Un bloc fonte quasi increvable
Le bloc en fonte avale les kilomètres. D’après BMWBlog (2025), les essais de durabilité BMW créditent le M50 de plus de 300 000 km avec des vidanges régulières et un refroidissement entretenu. Beaucoup d’exemplaires dépassent aujourd’hui ce cap sans ouverture moteur.
Le refroidissement, vrai point faible
La faiblesse ne vient pas du moteur, mais de ses accessoires. La pompe à eau et le thermostat vieillissent mal et lâchent souvent avant le reste, selon BMWBlog (2025). Sur une mécanique de trente ans, tu dois les considérer comme des consommables à changer par prévention.
Fuites d’huile et joint de cache-culbuteurs
L’autre classique, c’est la fuite d’huile. Le joint de cache-culbuteurs et le support de filtre à huile finissent par suinter avec l’âge. La pièce reste courante et bon marché chez les spécialistes youngtimers, ce qui rend l’intervention accessible à un bricoleur soigneux.
Distribution par chaîne et entretien
À la différence des moteurs à courroie, le M50 utilise une distribution par chaîne, prévue pour durer toute la vie du bloc sans remplacement programmé. Cet atout mécanique explique une bonne part de sa réputation de longévité.
Le reste tient à l’huile. BMWBlog (2025) situe l’intervalle de vidange idéal autour de 7500 km pour ménager la culasse et le Vanos. Sur ces moteurs anciens, un lubrifiant propre protège mieux qu’un cache-culbuteurs neuf. Évite aussi les longs ralentis et le sous-régime en charge, deux ennemis discrets du six-en-ligne.

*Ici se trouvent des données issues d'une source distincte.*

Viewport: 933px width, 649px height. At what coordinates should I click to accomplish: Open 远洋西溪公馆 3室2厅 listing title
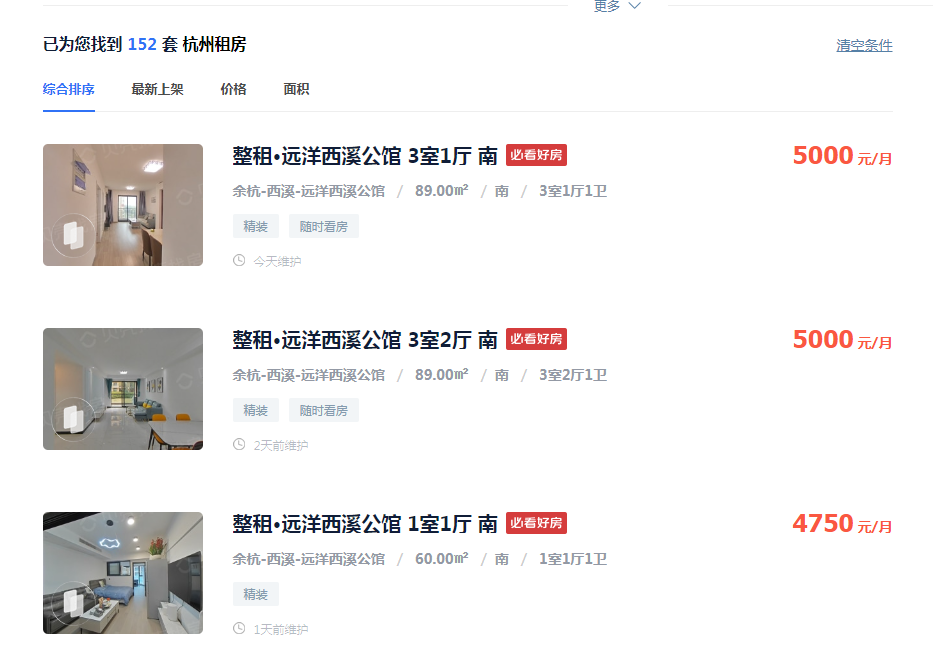(x=365, y=340)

Préparation, swap et succession
Le M50B25 doit une bonne part de sa cote à la préparation. Sa robustesse en fait une base recherchée pour le turbo comme pour les swaps dans des châssis plus légers.
Une base solide pour la préparation
Le taux de compression raisonnable et le bloc fonte encaissent bien la suralimentation. Les chemises intégrées à la fonte supportent la chaleur sans déformation notable, là où certains blocs aluminium récents montrent leurs limites en usage intensif. Des kits turbo clés en main circulent chez les préparateurs. Sur les montages aboutis, les passionnés visent souvent le double de la puissance d’origine, et le vilebrequin en acier limite le budget renfort sur les préparations d’entrée de gamme. Le M50 sans Vanos, plus simple à gérer, reste le favori pour ces projets poussés.
Le swap M50 en E30
Le swap du M50 dans une E30 compte parmi les conversions les plus documentées de la planète BMW, portée par un large support aftermarket, d’après le préparateur Garagistic. La E30 n’a jamais reçu ce six-en-ligne d’usine : greffer un 24 soupapes moderne dans ce châssis léger reste un grand classique du drift et du track day.
Pour rester en atmosphérique, certains lui préfèrent le M52B28 de 2,8 litres, plus cubé et un peu plus moderne. Le M50B25 conserve pourtant sa cote grâce à un montage bien balisé et à un tarif d’entrée plus doux à l’achat.
Du M50 au M52, ce qui change
Le M52 remplace le M50 à partir de 1994. Son évolution majeure, selon l’encyclopédie Wikipédia : un bloc en aluminium sur la plupart des marchés, environ 18 kg plus léger que la fonte du M50, et le passage à l’OBD2. Le M50 garde pourtant la préférence des préparateurs, car sa fonte tolère mieux la surpuissance.
Un dernier point joue en faveur du M50 côté prépa : sa gestion OBD1, plus simple à marier avec un calculateur programmable que l’OBD2 du M52. Entre robustesse du bloc et électronique dépouillée, le M50B25 reste la valeur sûre pour qui veut construire une BMW joueuse sans se ruiner.